If you need more information, please let me know.
Any thoughts?

Thank you in advance!!!
Ana

Morning @annaol,

The problem here is BPPARAM = 4. I’d suggest reading up a bit on BiocParallel.

The BPPARAM parameter is not equivalent to the depreciated cpus parameter. It needs to be passed a BiocParallel object and not an integer. Hence, what you’ll need is BPPARAM = MulticoreParam(workers = 4) (if you’re on Unix/Mac) or BPPARAM = SnowParam(workers = 4) (if on Windows). Ensure that you load the package first via library(BiocParallel).

This should resolve your issue. All the best

Cheers,
Max.

You are absolutely right! Thank you very much.

I started using the cpus parameter before (I am following the Case Study of DIABLO with Breast TCGA) and I received a warning (or error, do not remember now) to replace it with BPPARAM. I thought it was a simple replacement case. Once I applied your solution, it worked!

One more thing, in the first successful execution I got a message:

Warning message:
The SGCCA algorithm did not converge

But then I executed again and no warning was returned. What just happened?
I must make a disclaimer that I do not read about this SGCCA algorithm yet, so forgive me if it is a silly question.

Again, tyvw!

Best,
Ana

Are you following the Case Study on mixOmics.org or elsewhere?

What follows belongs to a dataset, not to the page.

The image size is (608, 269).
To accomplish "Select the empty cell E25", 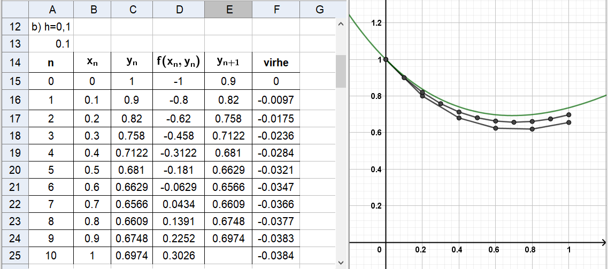I will coord(228,256).
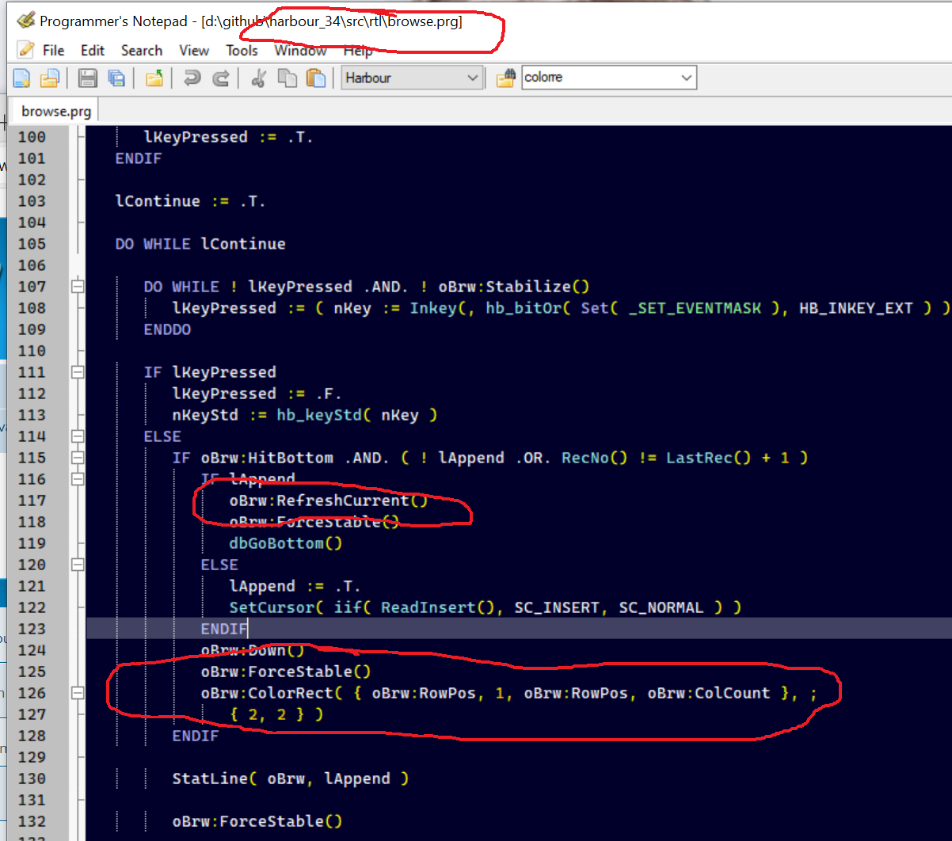Open the File menu

tap(53, 51)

Very understandable mistake to make mixing up cpus and BPPARAM. I’ll add an extra check which notifies users that cpus is depreciated so it’s a little more clear.

To address the warning; the DIABLO framework relies on sGCCA (Sparse Generalised Canonical Correlation Analysis). This algorithm will attempt to find the optimal model and does this iteratively. Sometimes, if the training set contains an unfavourable set of samples, sGCCA will not find the optimum in the given number of iterations. In tune.block.splsda(), every nrepeat iteration uses randomly selected folds, the split train/test data - hence it may cause this “nonconvergence”. If you see this, you can:

  1. Increase the max.iter parameter (defaults to 100). This will give the algorithm “more attempts” to converge on a more desirable model
  2. Run it again as it may converge on another attempt due to random training/testing sets
  3. Use set.seed(). This will result in the exact same train/test sets as it controls the selection process.

Also, a key point to note is you’ll definitely want to increase your nrepeat. Using only one repeat for tuning is not a reliable way to optimise your model. 5 or 10 is appropriate when just playing around but for generating more concrete conclusions, nrepeat = 100 is recommended.

Hope this all helped!

Cheers,
Max.

Both on mixomics.org and mixOmics vignette but the tuning part was on mixomics.org. I also got the book! Although I intend to read, for now, I needed a more quick way to start.

Thank you so much for the patience to explain. Indeed help me a lot.

Best,
Ana

1 Like